In ActiveMQ and RabbitMQ, the broker maintains delivery state for every message: who acknowledged it, who hasn't, what needs to be retried. At scale, this per-message state tracking consumes enormous memory and creates a bottleneck. Kafka's solution was radical: let consumers track their own position (their offset in each partition). The broker stores bytes in a log. Consumers read at their own pace and can reset to any offset to replay. The broker's memory footprint is constant regardless of consumer count or message backlog — making horizontal scaling of consumers a configuration change, not an infrastructure problem.

Kafka vs traditional message queues — original 2011 benchmarks and design properties:

Property	ActiveMQ / RabbitMQ	Kafka
Storage model	Queue — messages deleted after ack	Append-only log — retained by time/size
Broker state	Tracks ack state per message per consumer	Stateless — consumers track own offset
Producer throughput	~2 MB/sec (ActiveMQ)	~50 MB/sec (batch size 50)
Message overhead	144 bytes (ActiveMQ JMS header)	9 bytes
Consumer replay	Not supported	Supported — seek to any offset
Horizontal scale	Limited (complex cluster configs)	Native — add partitions, add consumers
Use case fit	Task queues, guaranteed delivery, routing	Event streaming, log aggregation, activity tracking

Zero-copy: the OS kernel trick that doubled throughput

One of Kafka's most impactful performance optimisations is invisible to application code. In a traditional data transfer, data moves: disk → kernel buffer → userspace → socket buffer → network. In Kafka's consumer path, the OS sendfile() syscall transfers data directly from the page cache to the network socket, bypassing userspace entirely. No data is copied into the JVM heap — no GC pressure, no object allocation overhead. At LinkedIn's throughput rates, this optimisation alone accounts for significant throughput gains and, more importantly, consistent low latency even under high load.
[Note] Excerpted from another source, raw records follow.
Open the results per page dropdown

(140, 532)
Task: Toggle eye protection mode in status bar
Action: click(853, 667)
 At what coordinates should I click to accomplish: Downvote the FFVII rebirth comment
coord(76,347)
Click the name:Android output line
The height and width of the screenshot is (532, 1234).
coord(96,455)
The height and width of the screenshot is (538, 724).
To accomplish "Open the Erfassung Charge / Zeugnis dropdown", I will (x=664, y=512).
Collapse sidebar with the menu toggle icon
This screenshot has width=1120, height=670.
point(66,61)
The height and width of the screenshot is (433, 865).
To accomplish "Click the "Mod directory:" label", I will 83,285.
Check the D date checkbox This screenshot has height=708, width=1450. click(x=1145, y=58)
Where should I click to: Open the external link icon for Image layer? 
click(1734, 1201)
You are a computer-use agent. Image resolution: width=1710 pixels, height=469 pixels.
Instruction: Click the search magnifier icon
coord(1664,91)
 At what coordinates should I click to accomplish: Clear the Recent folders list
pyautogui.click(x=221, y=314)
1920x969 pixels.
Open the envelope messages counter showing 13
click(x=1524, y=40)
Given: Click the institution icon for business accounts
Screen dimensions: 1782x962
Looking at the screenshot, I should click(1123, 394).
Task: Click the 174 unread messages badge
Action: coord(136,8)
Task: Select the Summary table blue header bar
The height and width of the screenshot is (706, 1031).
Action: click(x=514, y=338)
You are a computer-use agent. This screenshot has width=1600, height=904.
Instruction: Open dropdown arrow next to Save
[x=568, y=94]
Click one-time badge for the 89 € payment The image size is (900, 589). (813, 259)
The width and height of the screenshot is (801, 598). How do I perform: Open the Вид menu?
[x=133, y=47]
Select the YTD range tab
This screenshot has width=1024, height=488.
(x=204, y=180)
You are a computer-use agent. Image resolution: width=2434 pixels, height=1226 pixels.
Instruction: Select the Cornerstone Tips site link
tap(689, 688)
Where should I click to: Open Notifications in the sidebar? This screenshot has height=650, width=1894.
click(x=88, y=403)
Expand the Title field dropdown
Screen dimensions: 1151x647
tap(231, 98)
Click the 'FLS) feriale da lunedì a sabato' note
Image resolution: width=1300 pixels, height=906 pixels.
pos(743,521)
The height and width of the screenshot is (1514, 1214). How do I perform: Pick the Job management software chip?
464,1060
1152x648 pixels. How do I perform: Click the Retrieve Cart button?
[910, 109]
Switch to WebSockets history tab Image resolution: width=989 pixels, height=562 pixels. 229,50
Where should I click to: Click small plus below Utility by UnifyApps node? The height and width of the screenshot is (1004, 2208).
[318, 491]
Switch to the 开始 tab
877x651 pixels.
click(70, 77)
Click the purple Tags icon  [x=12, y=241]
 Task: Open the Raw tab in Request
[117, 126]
The log/table duality: Jay Kreps' deeper insight

In his 2013 essay "The Log," Kreps articulated a concept beyond Kafka's implementation: the log/table duality — any database table can be derived by replaying a log of changes from the beginning, and any log can be materialised into a table by applying each event as a state update. Every database table is a log in disguise. Every stream of events can be materialised into a table. This duality means a Kafka topic is simultaneously a stream and a database — query it as a stream in motion (stream processing) or materialise it as a snapshot (a table). This insight became the foundation for Kafka Streams, ksqlDB, and the entire stream-processing ecosystem that followed.

Architecture

Kafka's architecture has three layers. The storage layer is a set of partitioned, replicated append-only log files on disk — each partition is an independent, totally ordered sequence of records. The broker layer is a cluster of server processes managing partition assignment, replication, and client connections — holding no consumer state. The client layer is producers writing to partitions and consumer groups reading from them, each group maintaining its own independent offset per partition.

Before Kafka: N×M Integration Spaghetti

View interactive diagram on TechLogStack →

Interactive diagram available on TechLogStack (link above).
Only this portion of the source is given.